== Exercise description ==
Transcribe the stretch of the blog post below from "(Of course I" through "a separate issue.)", copying it word for word.
Passage below:
I wouldn’t make so sharp a distinction between quality and economy. Certainly in guitar playing, there’s a connection between quality and economy: the more economical player usually sounds better than the one who exerts greater effort in moving from chord to chord or note to note. And speaking only for myself, my own teaching improved in quality as I got more efficient as a teacher. (In other words, I not only decreased the time I was obliged to put in, but improved as a result of putting less time and effort into prepping.)

Something similar is true, I think, of surgery. In the United States, at least, health care is a money-making industry, and the OR is likely to be one of the main revenue producers for any given hospital. Hospital managers typically want improved outcomes, but they also want those improvements to come in ways that improve the hospital’s bottom line. That implies that every worker, from the neurosurgeon down to EVS, is expected to improve quality through decreased time/effort spent. There are certainly times when decreased time/effort spent probably affects quality in adverse ways. But EVS managers often insist on the desirability of “working smart” to “working hard,” where “working smart” is a matter of improving quality through marginal improvements in efficiency. Part of that is skill at setting priorities.

To cite a common example: when wiping equipment down, EVS workers are often directed to prioritize wiping the parts of the equipment that are most likely to have gotten blood spatter, not to wipe the whole piece indiscriminately on the assumption that wiping the whole thing is “better” than wiping only a part of it. Wiping the relevant part turns out not only to be faster and less effort-consuming, but more likely to clean off what actually needs cleaning.

I’m not certain that what applies to EVS applies to clinical work, but it’s very possible it does. (Both surgeons and nurses often speak as though it does.)

****The paper under discussion was John Cooper’s “Political Community and the Highest Good,” eventually published in Being, Nature, and Life in Aristotle: Essays in Honor of Allan Gotthelf (Cambridge, 2010). If I remember correctly, the proposal (common good as a set of actions) was Cooper’s as well. Princeton’s annual classical philosophy conference is, by the way, a nice paradigm of an academic institution realizing a genuine common good.

Thanks to Maureen Andary, William Elliot Byrd, Nancy Gable, John Holt, Pam Olson, Chris Sciabarra, Jodi Shelly, Michele Trippodi, Margaret Welsh, and especially to Roderick Long for both supportive and critical comments on an earlier version of this post on Facebook. And obviously, thanks to everyone at HMC OR for being who you are, and doing what you do.

This post represents my own thoughts and opinions, and is no way intended to represent the views of Hunterdon Medical Center, its parent organization, Hunterdon Healthcare, or any of its affiliates.

8 thoughts on “EVS Journal (2): Migraines, Operating Rooms, and the Common Good

  1. One of my worries about a citizen-focused conception of the common good is that it lends itself all too easily to nationalism: the common good of *our* country as against everyone else. Against this stand not only the universalist cosmopolitan ideal of allegiance to common humanity, but also the more distributed cosmopolitan ideal that we each belong to many overlapping communities — religious, professional, ideological, cultural, etc. — with the boundaries of the nation-state not necessarily defining the most important one. I certainly feel more affiliation with, e.g., left-libertarian anarchist philosophers in the u.k. than with my fellow American citizens Donald Trump and Joe Biden.

    Liked by 1 person

    • Related is my resistance to the Rawlsian notion that society as a cooperative venture for mutual advantage somehow coincides with the boundaries of the nation-state, so that concern about the just distribution of the benefits and burdens of such cooperation is a purely domestic issue (as opposed to the weak tea of his Law of Peoples). It’s not as though problematic economic exploitation stops at national borders.

      (Of course I also disagree with Rawls as to what principles define just distribution — my views look more Nozickian than Rawls would like, though also more Rawlsian than Nozick would like — but that’s a separate issue.)
End of Passage.
Extracted records below:
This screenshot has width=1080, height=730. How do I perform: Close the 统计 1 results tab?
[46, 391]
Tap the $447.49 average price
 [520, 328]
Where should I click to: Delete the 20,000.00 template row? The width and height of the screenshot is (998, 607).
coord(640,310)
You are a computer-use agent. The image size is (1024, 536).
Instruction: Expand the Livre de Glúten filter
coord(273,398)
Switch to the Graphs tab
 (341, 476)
End of Extracted records.
== Task solution ==
(Of course I also disagree with Rawls as to what principles define just distribution — my views look more Nozickian than Rawls would like, though also more Rawlsian than Nozick would like — but that’s a separate issue.)